Mike T. almost 3 years

Apart from keeping count of the number of items processed is there a way of Iterating over the member of this circular list just once? for i in c: iterates forever... Thanks – Mike T.
user1504 almost 3 years

Your timing code has a flaw. You call append 40000 times after setting max_size to 1000000, so you only ever test the append method of the underlying list.
MoonCactus almost 3 years

You are right; but I hardly see how it would become slower than dequeue when it happens (appends are slower than replacement - due to possible memory reallocation).
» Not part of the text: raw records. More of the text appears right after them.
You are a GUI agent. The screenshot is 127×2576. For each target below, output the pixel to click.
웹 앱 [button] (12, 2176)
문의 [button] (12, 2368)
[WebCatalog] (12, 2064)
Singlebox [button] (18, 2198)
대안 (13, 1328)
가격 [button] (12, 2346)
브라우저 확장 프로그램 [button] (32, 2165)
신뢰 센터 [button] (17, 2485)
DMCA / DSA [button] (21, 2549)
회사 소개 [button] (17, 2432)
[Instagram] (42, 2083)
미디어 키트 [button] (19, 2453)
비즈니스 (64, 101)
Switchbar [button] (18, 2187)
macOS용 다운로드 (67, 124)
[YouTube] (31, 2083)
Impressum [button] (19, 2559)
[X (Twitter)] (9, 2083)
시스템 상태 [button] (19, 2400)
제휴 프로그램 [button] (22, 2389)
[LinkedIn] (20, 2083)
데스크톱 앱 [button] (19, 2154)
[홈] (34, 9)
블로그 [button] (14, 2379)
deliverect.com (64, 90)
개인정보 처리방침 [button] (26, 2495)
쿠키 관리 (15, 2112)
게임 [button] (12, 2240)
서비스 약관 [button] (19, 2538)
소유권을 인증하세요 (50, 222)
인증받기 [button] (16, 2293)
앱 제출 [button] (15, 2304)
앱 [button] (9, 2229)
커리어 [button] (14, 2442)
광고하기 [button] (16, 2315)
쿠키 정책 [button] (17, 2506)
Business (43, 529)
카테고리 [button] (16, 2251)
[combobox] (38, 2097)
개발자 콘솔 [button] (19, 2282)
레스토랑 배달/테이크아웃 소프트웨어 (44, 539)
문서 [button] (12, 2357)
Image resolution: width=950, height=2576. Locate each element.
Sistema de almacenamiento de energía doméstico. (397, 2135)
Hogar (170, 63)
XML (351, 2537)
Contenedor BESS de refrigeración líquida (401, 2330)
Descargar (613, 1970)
Since my code was enhanced by @basj above (who naturally gets more credits for it), I leave it for others to spend more time on this and check this ;)
OrangeDog over 2 years

@Ivella if maxlen is given, then n has a fixed bound, therefore everything by definition is constant time ;)
Joost Kremers over 2 years

There seem to be two problems with this code. First, when the list isn't full yet, the index doesn't wrap. If I do c=circularlist(5, [1,2]) I cannot do c[2], but once the list is full, it's possible to do c[5]. Second, c=circularlist(5); c.append(1) should yield the same list as c=circularlist(5, [1]), but it does not. In the former case, c.index is 1, in the latter, however, it is 0.
blubberdiblub over 2 years

@OrangeDog O(maxlen) is no different from O(n). Just a different variable name used for the same idea. Hence it's not constant time. The access time (in the worst case) is roughly proportional to maxlen, which is runtime-controlled (the deque is allocated at runtime). What Ivella was referring to is that it's possible (in theory) to vary the implementation and keep using a linked list for the unbounded case and for the bounded case allocate a fixed contiguous chunk of memory. However, that would potentially waste memory if the fill level commonly stays significantly below the bound.
blubberdiblub over 2 years

The actual python implementation (see here: github.com/python/cpython/blob/main/Modules/… ) uses a hybrid of both ideas: a linked list of fixed size chunks. I.e. it splits the deque up into equally sized pieces of memory, internally. That will alleviate some of the cost of a purely linked list implementation, but the access time for inner items of a long deque is still O(maxlen) (a.k.a. O(n))
Bas Swinckels over 2 years

-1 As can be seen in the source of numpy.roll, it calculates slices for the first and second half of the old array, creates a new array (with empty_like) and then copies the swapped halves to the new one. This is O(n), since you always copy the whole array.